THE TASK — Please set down, word for word, everything in the Perl testing post below from "Thanks, all, for" down to "for help. :-)".

PASSAGE GIVEN —

Thanks, all, for the help. I've gone down the command line switch route and have got my code working. But the code has two areas that smell to me, so I come again pleading for help. :-)
I have tests in three files that are called from a fourth, which is as follows:
use strict; use warnings; use Test::Harness; runtests(["podext.t"], ["excelpod.bat"], ["ExcelPOD.t"]);
This works fine, but I don't like the business of having to run the .bat file. However, I can't find any way of putting a command such as excelpod.pl -t with command line parameters into the list of test files to be run without getting an error. The second smell is in excelpod.pl, some of which is:
use if (1 == scalar @ARGV && "-t" eq $ARGV[0]), "Test::More"; ... if (0 < scalar @ARGV && '-t' eq $ARGV[0]) { #Tests no warnings; eval {"plan tests => 63;"}; use warnings;
If I write this without all the conditionals, everything works, but running in "live mode" (as opposed to test mode) I get a message saying that no test were run. This might be mistaken for an error message and cause confusion, so I want to suppress it. But writing the "use if" line means that running in live mode generates a compile time error when I give the test plan (and I can find no way of providing that in the "use if" command). Wrapping it in an "eval" command results in a warning of a useless use of a constant in void context, and the only way I can find to avoid that is to suppress warnings.

RECORDED DATA —
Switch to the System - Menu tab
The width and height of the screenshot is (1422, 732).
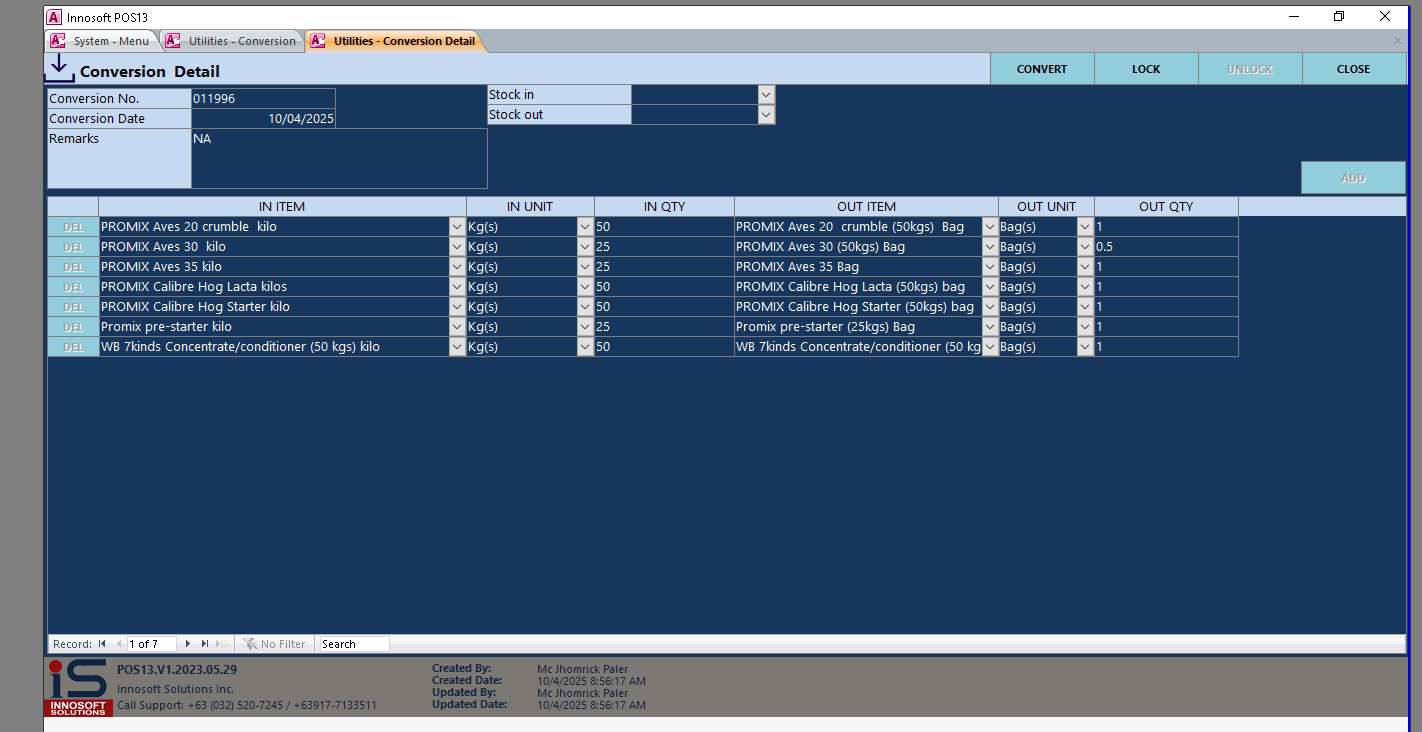[x=102, y=41]
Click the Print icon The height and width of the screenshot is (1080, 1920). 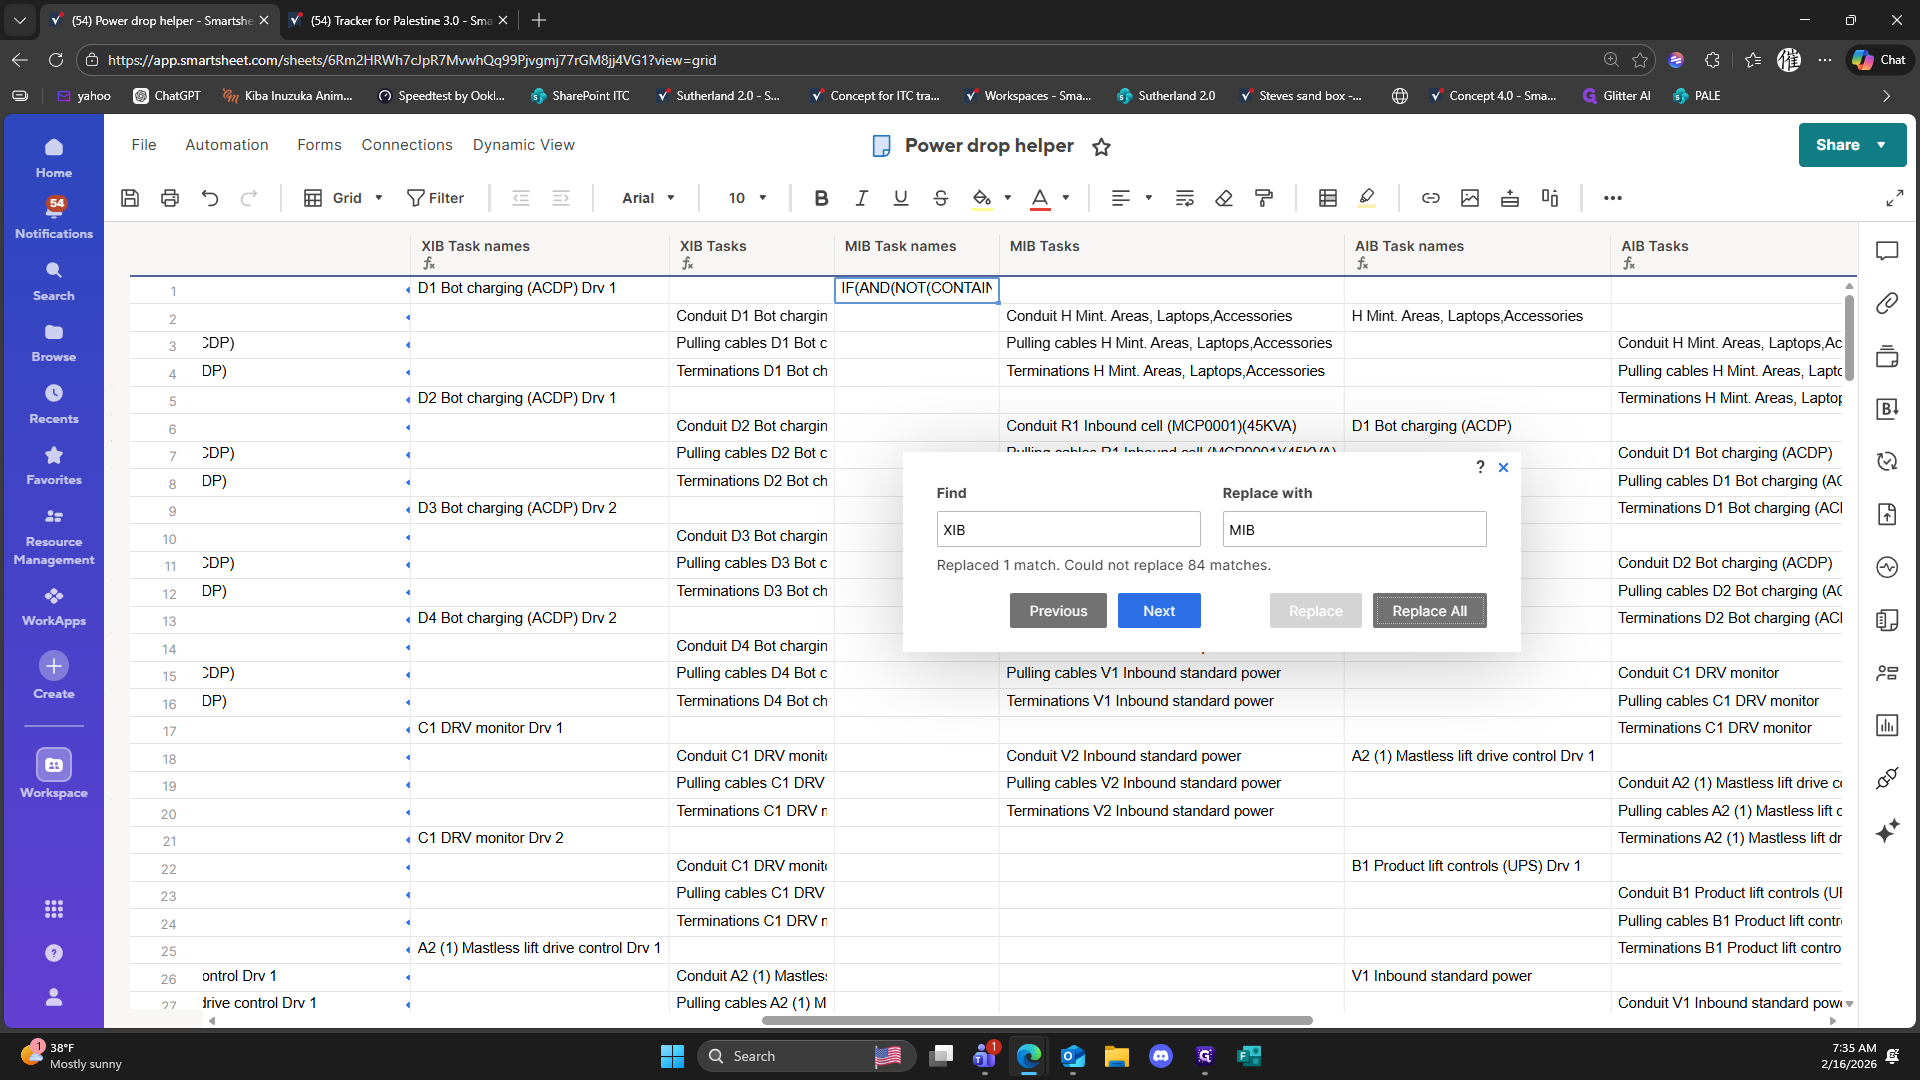(x=170, y=198)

WRITTEN ANSWER —
Thanks, all, for the help. I've gone down the command line switch route and have got my code working. But the code has two areas that smell to me, so I come again pleading for help. :-)